-- Tasks to complete --
a - Output the portion of the education debate text from "Open your eyes." to "not conspiracy theories.", copied verbatim.
b - In the education debate text, what does the MATCH ed school offer?

-- Page excerpt --
══════════
The current educational debate can be very frustrating. On the one hand, I find most ecstatic ”reformers” ignorant of what it means to be a teacher, arrogant about power of their ideas, oblivious to the unintended consequences of their inherently limited proposals, and uninterested in the way their proposals get implemented, even though this is perhaps the most important factor in the success of a reform. On the other hand, I find that “anti-reformers” have just found a corner of the internet to bemoan all changes, throwing out conspiracy theories about a corporate takeover of education that are rooted in nothing more than ad hominem attacks (they are funded by some businesses, therefore their school/teachers/leaders are advancing long-term business interests). Rick Hess discusses why it is such a shame that the this group has drifted so far from the direction of compromise: They have essentially removed themselves from the conversation by offering no substantive alternatives, leaving mainly the former group to influence policy in an often wrong-headed way. There are now very few respected people influencing policy who are open to some kinds of smarter accountability and choice while also demanding more public money for critical needs (like nutrition, early childhood education, after school activities, etc.).
For example, Diane Ravitch was part of an onslaught of criticism of the MATCH ed school, listing it as just another corporate/charter school program that devalues the teaching profession, without pausing to think that MATCH offers one of THE BEST criticisms of TFA: They offer a one year training and residency program that get’s teachers ready to excel on day one, not after a year of struggling. These are the debates we should be having! But unfortunately nobody is engaging in these debates. The reformers are either working on crafting such programs or think that all disruption is generally good, and the “anti-reformers” think that almost any change is a hostile takeover of our schools. Ugh.

Open your eyes. Are you saying the testing companies are not doing everything in their power to make testing more prominent and widespread? Are you saying the testing companies do not have a lot of power?
If they have a lot of power, and they are doing everything in their power to increase their profits, including lobbying politicians and getting their executives named to legislative consulting bodies like ALEC, these are facts, not conspiracy theories.
══════════
-- Data segment --

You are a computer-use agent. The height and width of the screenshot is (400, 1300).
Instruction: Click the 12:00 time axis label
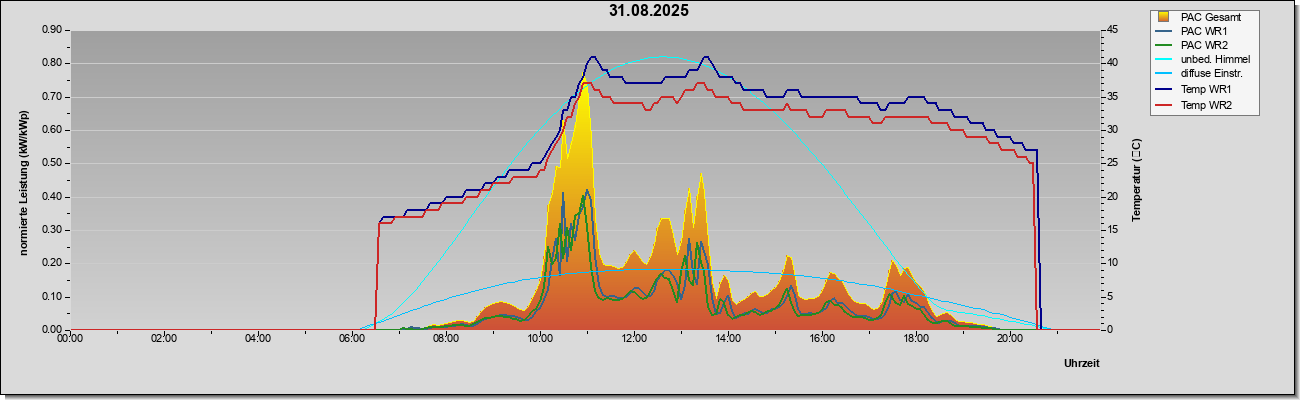click(x=634, y=339)
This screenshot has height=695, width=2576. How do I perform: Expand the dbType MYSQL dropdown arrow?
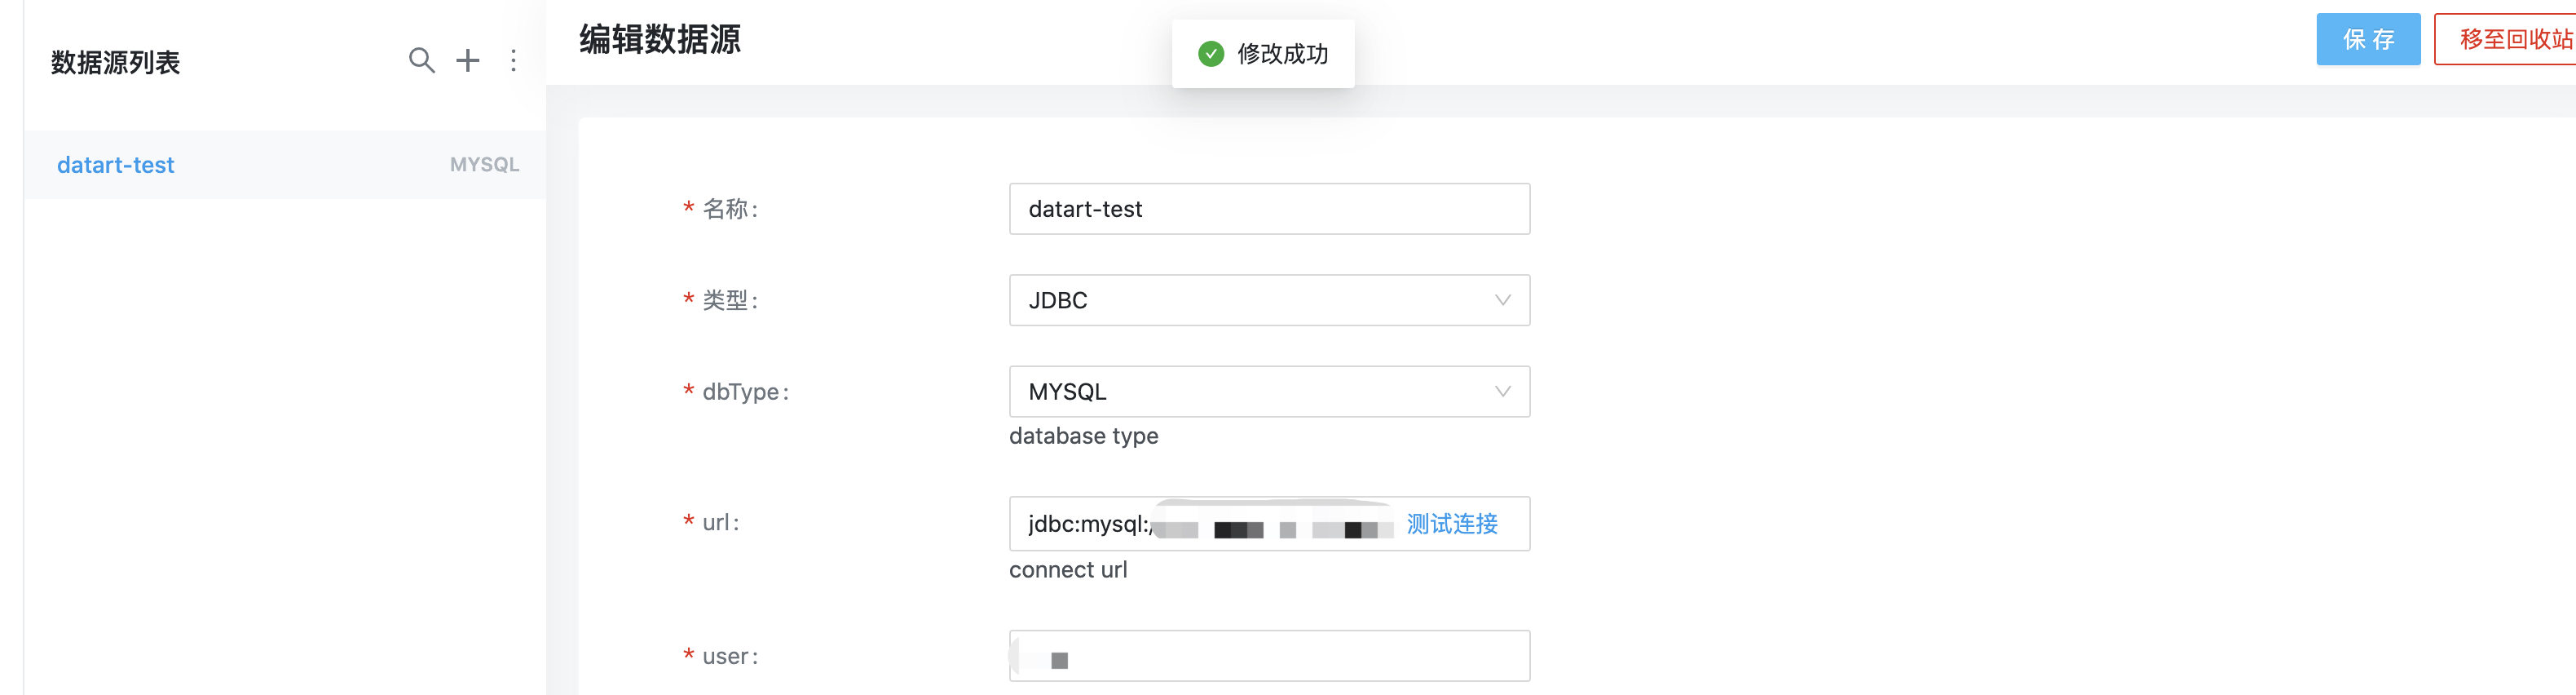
══════════
-- Your responses --
a -
Open your eyes. Are you saying the testing companies are not doing everything in their power to make testing more prominent and widespread? Are you saying the testing companies do not have a lot of power?
If they have a lot of power, and they are doing everything in their power to increase their profits, including lobbying politicians and getting their executives named to legislative consulting bodies like ALEC, these are facts, not conspiracy theories.

b - A one-year training and residency program that gets teachers ready to excel on day one, not after a year of struggling.